**What is being asked:** Reproduce each of the following records verbatim, line by line, with no alterations.

··· Data supplied

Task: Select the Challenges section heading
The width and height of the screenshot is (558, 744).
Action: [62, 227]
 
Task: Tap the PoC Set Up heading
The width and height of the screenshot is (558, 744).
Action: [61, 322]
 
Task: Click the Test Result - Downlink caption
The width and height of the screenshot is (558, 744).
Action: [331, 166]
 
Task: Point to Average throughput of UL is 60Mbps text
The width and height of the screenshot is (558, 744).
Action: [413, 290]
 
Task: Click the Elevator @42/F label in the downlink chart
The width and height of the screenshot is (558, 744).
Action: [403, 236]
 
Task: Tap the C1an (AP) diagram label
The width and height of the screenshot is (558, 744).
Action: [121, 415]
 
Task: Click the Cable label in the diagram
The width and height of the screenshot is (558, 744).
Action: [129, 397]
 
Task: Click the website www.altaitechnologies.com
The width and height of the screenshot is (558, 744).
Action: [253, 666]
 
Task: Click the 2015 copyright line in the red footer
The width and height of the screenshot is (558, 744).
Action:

······

**Written solution:**
Task: Select the Challenges section heading
The width and height of the screenshot is (558, 744).
Action: [62, 227]
 
Task: Tap the PoC Set Up heading
The width and height of the screenshot is (558, 744).
Action: [61, 322]
 
Task: Click the Test Result - Downlink caption
The width and height of the screenshot is (558, 744).
Action: [331, 166]
 
Task: Point to Average throughput of UL is 60Mbps text
The width and height of the screenshot is (558, 744).
Action: [413, 290]
 
Task: Click the Elevator @42/F label in the downlink chart
The width and height of the screenshot is (558, 744).
Action: [403, 236]
 
Task: Tap the C1an (AP) diagram label
The width and height of the screenshot is (558, 744).
Action: [121, 415]
 
Task: Click the Cable label in the diagram
The width and height of the screenshot is (558, 744).
Action: [129, 397]
 
Task: Click the website www.altaitechnologies.com
The width and height of the screenshot is (558, 744).
Action: [253, 666]
 
Task: Click the 2015 copyright line in the red footer
The width and height of the screenshot is (558, 744).
Action:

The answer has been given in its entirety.